-- Passage start --
The Massive Chicago Operation to Save 800,000 People From Hunger
Working for Food Security in Greater Chicago
“If you’ve come here to St. Kevin’s Church looking for food, don’t waste your time, they’re not open today.”
“What do you mean they’re not open?” “What I said. Not open.”
The man introduced himself as Gordon. He looked to be in his sixties, with a stained red jacket, boots without laces, a gray wool beanie with a pom-pom that said “White Sox,” and an expression on his face that said he could give a shit what he was wearing.
I checked my phone to confirm the hours. St. Kevin’s Food Pantry Open from 9:30 am to 11 am every other Wednesday. It was 10 am and no one was around. I did some further googling and discovered on other pages what I had already begun to fear. The pantry date had been changed. They now opened every third Wednesday.
“I’m afraid they changed the day of the food pick up.” “What do you mean changed?”
“It says it’s open every third Wednesday instead of every other Wednesday.”
-- Passage end --
## Instruction 1:
Decide whether each statement agrees with the passage about the St. Kevin's food pantry, answering yes or no and quoting the words of the passage that settle it. (a) Gordon's beanie said "White Sox." (b) The pantry's listed hours ran from 9:30 am to 11 am. (c) The pantry now opens every other Wednesday.
## Instruction 2:
Using the passage about the St. Kevin's food pantry, answer each question:
(a) At which church was the food pantry?
(b) What time was it when the narrator checked the hours?
(c) How old did Gordon appear to be?
The listing that comes next has no connection to the passage about the St. Kevin's food pantry.
-- Dataset start --
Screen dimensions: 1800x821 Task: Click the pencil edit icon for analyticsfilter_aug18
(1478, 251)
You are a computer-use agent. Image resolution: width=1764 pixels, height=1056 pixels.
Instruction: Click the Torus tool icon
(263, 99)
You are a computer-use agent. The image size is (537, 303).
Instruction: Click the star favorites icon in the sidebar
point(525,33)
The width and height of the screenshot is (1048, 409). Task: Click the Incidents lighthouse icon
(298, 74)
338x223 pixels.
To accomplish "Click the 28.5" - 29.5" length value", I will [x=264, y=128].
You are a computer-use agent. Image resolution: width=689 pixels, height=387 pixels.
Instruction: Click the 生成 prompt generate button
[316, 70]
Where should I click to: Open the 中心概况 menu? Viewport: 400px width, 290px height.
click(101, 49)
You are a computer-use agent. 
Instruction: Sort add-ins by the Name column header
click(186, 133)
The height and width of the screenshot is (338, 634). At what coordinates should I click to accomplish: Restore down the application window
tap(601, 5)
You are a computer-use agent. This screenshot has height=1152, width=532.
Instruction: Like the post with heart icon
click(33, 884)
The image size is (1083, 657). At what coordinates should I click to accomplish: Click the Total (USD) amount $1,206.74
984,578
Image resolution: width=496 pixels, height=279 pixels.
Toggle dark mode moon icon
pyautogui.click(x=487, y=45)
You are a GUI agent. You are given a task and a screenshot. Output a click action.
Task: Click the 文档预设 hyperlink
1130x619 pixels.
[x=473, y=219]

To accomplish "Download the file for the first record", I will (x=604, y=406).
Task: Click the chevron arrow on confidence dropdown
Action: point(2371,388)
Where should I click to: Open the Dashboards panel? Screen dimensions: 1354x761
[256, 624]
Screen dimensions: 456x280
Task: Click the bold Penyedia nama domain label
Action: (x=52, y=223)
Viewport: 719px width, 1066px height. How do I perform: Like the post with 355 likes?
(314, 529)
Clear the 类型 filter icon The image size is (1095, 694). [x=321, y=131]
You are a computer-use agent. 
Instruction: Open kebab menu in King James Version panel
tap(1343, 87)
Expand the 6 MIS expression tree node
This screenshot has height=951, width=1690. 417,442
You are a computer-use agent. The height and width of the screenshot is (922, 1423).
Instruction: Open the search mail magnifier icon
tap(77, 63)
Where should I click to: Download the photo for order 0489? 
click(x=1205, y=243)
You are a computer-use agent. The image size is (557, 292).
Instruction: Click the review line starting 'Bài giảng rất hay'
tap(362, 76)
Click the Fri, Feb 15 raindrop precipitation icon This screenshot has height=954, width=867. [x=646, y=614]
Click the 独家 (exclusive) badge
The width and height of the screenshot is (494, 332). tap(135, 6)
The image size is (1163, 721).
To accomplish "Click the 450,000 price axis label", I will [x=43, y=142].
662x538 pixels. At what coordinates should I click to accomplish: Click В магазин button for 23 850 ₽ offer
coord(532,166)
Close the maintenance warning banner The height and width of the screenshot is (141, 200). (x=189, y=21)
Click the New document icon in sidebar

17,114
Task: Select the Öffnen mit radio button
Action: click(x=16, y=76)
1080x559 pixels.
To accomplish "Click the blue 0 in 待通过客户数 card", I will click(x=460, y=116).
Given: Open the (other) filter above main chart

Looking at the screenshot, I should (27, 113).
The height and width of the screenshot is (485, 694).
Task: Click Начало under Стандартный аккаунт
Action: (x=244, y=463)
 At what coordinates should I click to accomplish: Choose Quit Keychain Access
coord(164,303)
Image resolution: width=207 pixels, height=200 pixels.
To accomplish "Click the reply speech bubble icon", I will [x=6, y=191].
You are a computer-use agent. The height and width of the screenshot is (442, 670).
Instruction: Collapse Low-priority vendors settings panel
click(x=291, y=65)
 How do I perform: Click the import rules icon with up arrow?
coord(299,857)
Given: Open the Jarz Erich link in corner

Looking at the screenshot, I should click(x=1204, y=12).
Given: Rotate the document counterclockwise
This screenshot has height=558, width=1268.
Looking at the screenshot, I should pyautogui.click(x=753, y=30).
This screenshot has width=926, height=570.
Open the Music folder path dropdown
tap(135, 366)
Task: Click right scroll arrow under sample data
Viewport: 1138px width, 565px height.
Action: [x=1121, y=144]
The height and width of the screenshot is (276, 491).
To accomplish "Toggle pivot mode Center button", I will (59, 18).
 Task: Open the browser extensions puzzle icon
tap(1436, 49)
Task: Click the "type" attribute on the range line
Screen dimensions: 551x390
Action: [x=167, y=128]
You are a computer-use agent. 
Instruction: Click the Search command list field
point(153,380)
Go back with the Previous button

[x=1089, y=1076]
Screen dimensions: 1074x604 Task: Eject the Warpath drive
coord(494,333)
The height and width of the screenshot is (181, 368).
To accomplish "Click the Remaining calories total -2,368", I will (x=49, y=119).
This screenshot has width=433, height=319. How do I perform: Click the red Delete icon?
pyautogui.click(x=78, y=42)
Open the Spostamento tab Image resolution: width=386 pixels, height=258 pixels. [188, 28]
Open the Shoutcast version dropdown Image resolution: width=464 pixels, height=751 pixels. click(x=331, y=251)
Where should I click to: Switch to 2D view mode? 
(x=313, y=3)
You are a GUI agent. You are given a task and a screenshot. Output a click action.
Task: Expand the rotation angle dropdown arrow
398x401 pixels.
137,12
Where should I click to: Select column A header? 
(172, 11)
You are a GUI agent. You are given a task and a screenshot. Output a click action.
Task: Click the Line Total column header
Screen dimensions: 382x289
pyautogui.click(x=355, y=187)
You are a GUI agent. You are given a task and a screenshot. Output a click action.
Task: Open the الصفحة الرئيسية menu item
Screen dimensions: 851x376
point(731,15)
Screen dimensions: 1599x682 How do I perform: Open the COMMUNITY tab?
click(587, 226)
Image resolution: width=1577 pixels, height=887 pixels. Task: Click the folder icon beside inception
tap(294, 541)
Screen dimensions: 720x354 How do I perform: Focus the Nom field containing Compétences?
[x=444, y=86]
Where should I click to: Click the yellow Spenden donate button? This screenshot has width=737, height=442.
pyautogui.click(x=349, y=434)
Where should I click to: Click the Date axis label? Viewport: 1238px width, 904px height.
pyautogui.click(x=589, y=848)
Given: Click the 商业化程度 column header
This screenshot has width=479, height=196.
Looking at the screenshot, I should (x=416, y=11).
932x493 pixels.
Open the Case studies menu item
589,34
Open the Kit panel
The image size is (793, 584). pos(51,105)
-- Dataset end --
## Worked answer 1:
(a) Yes: "a gray wool beanie with a pom-pom that said “White Sox,”"
(b) Yes: "Open from 9:30 am to 11 am every other Wednesday"
(c) No: "They now opened every third Wednesday."

## Worked answer 2:
(a) St. Kevin's Church
(b) 10 am
(c) In his sixties